Word for word, copy the lines from the one with "Instruction: Open actions" to the last line of the data below, counting both, and keep every picture out.

*** PROVIDED DATA ***

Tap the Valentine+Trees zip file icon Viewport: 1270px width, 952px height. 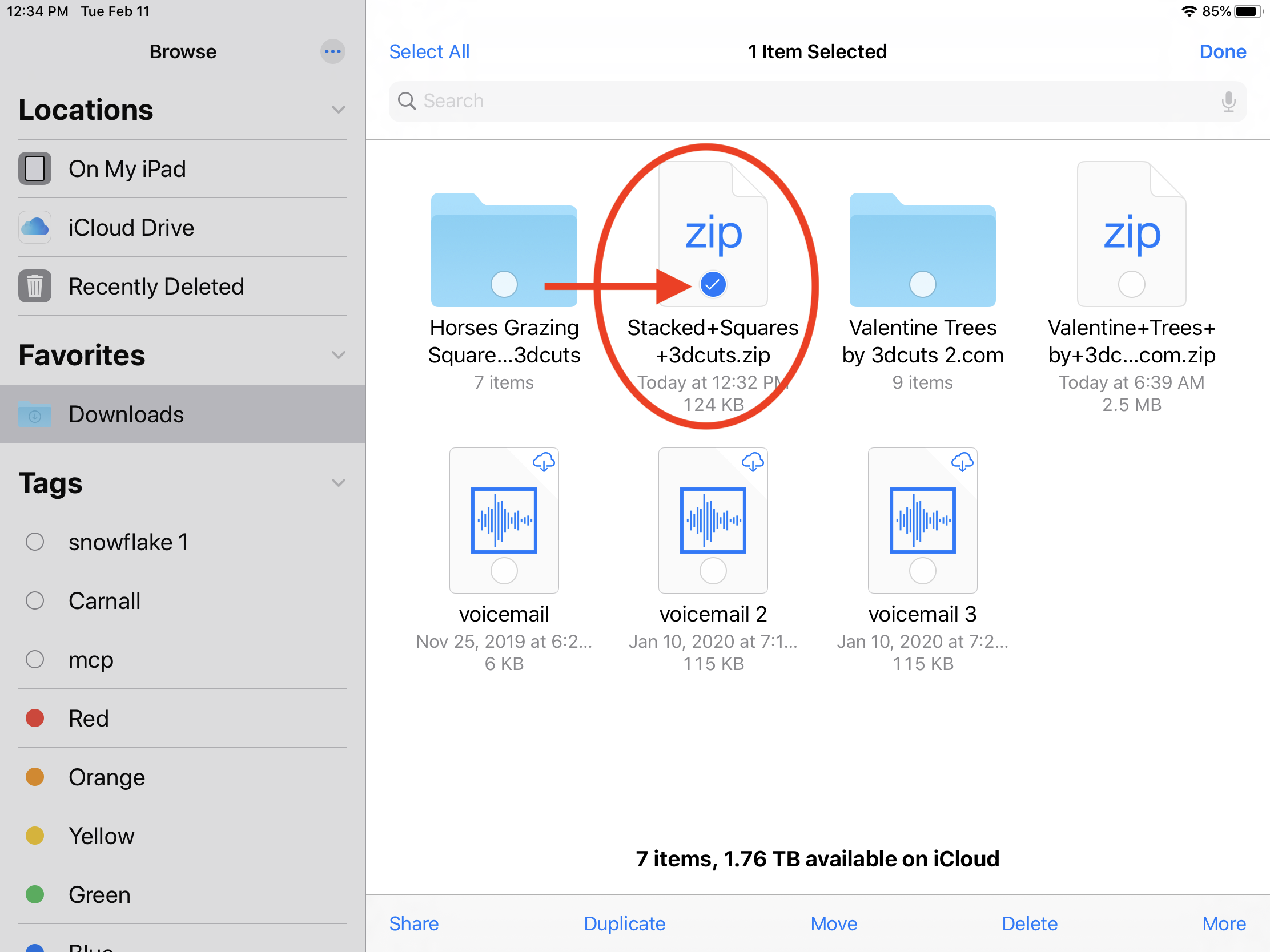click(x=1131, y=233)
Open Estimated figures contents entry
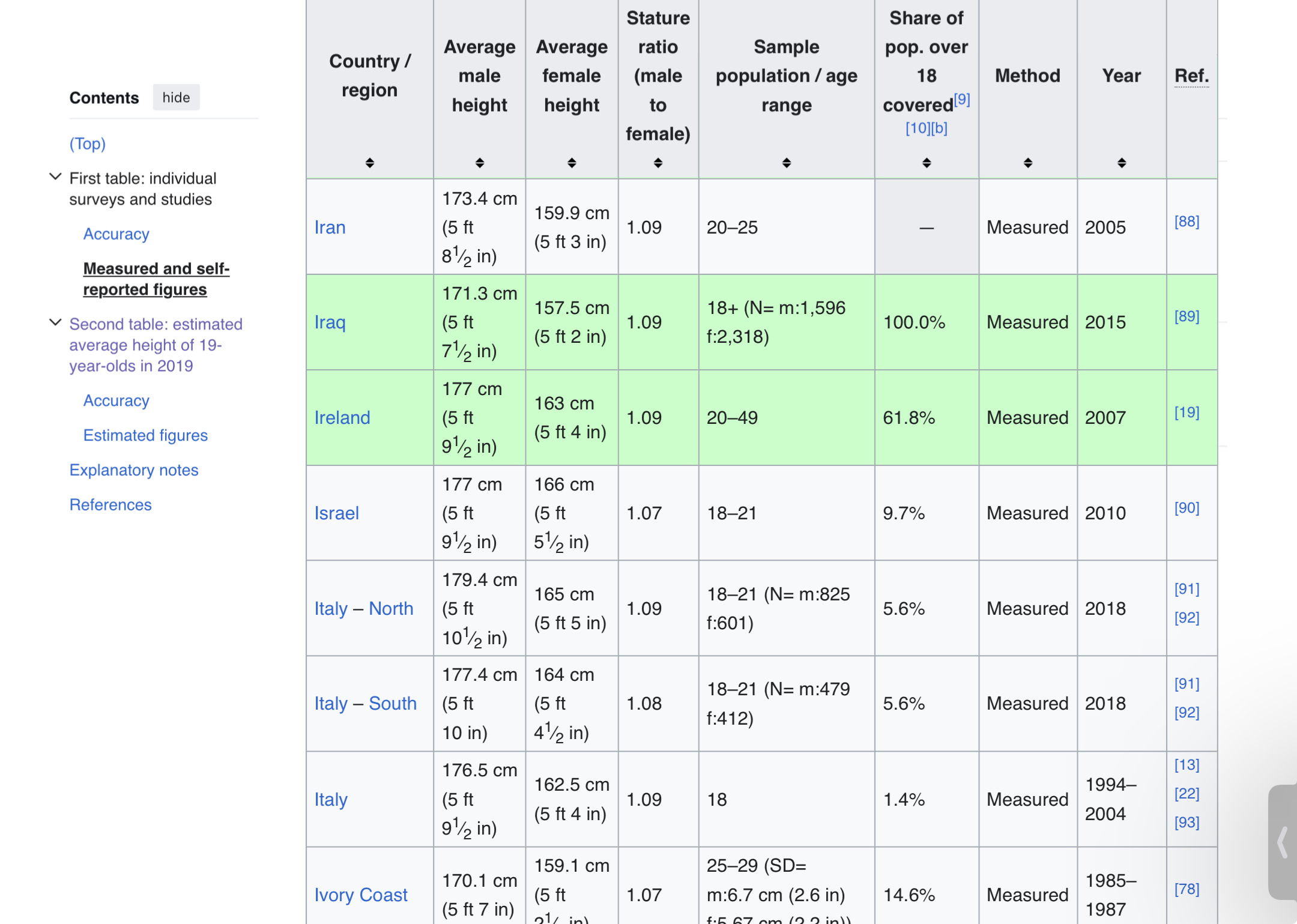The image size is (1297, 924). click(145, 435)

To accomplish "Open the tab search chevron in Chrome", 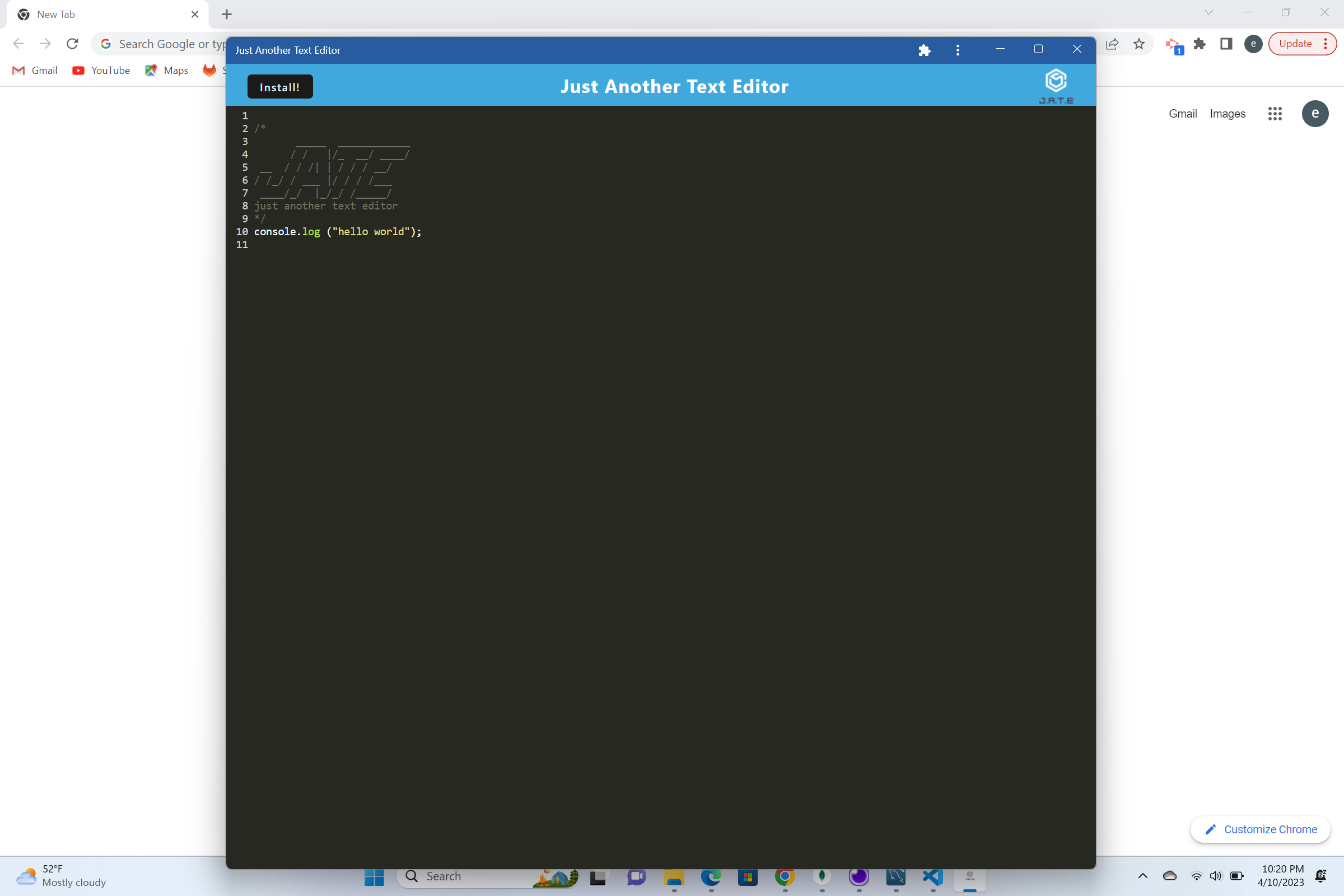I will pyautogui.click(x=1209, y=12).
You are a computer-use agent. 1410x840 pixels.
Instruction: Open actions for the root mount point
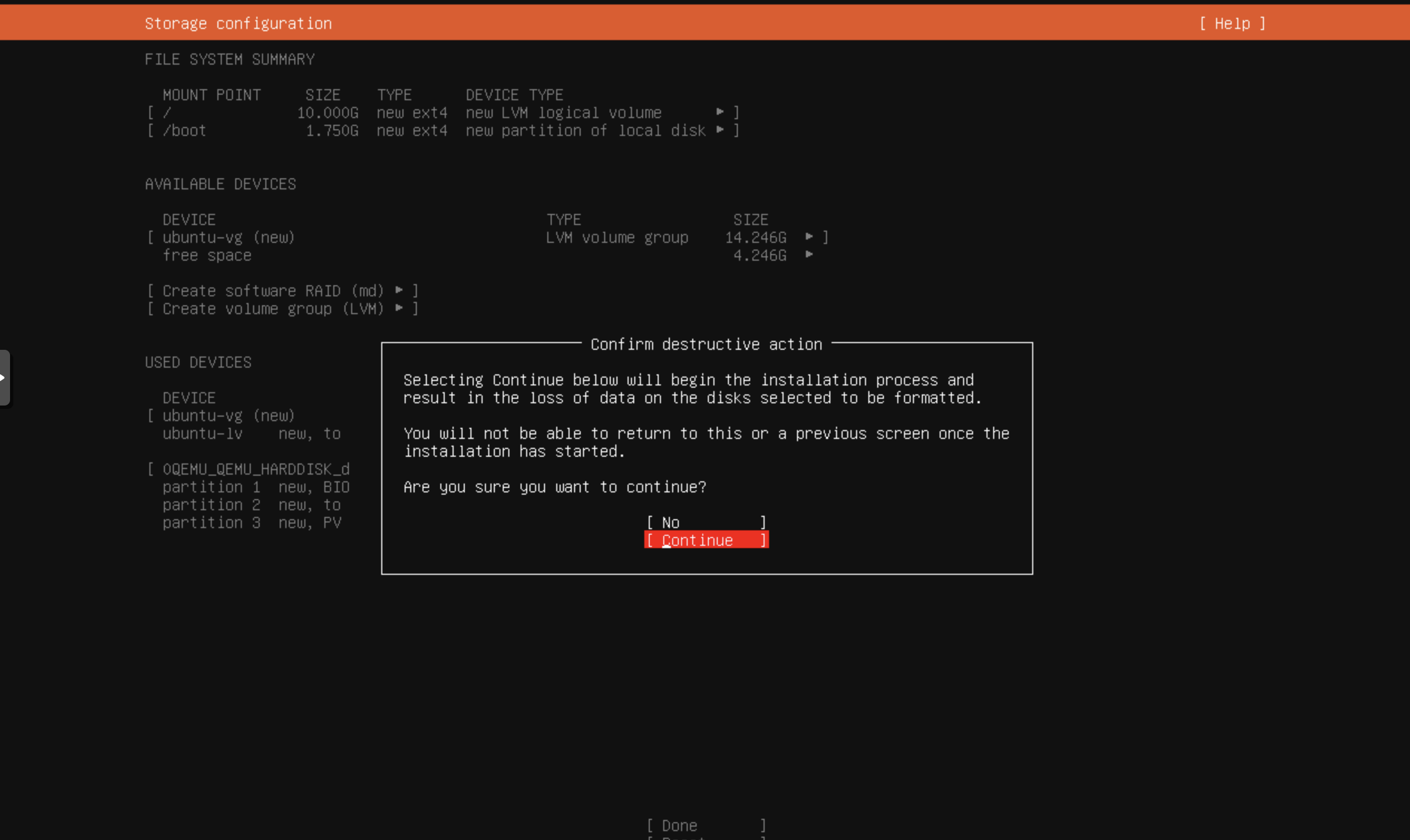click(720, 113)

*** End of PROVIDED DATA ***

# [EXERCISE SOLUTION]
Instruction: Open actions for the root mount point
click(720, 113)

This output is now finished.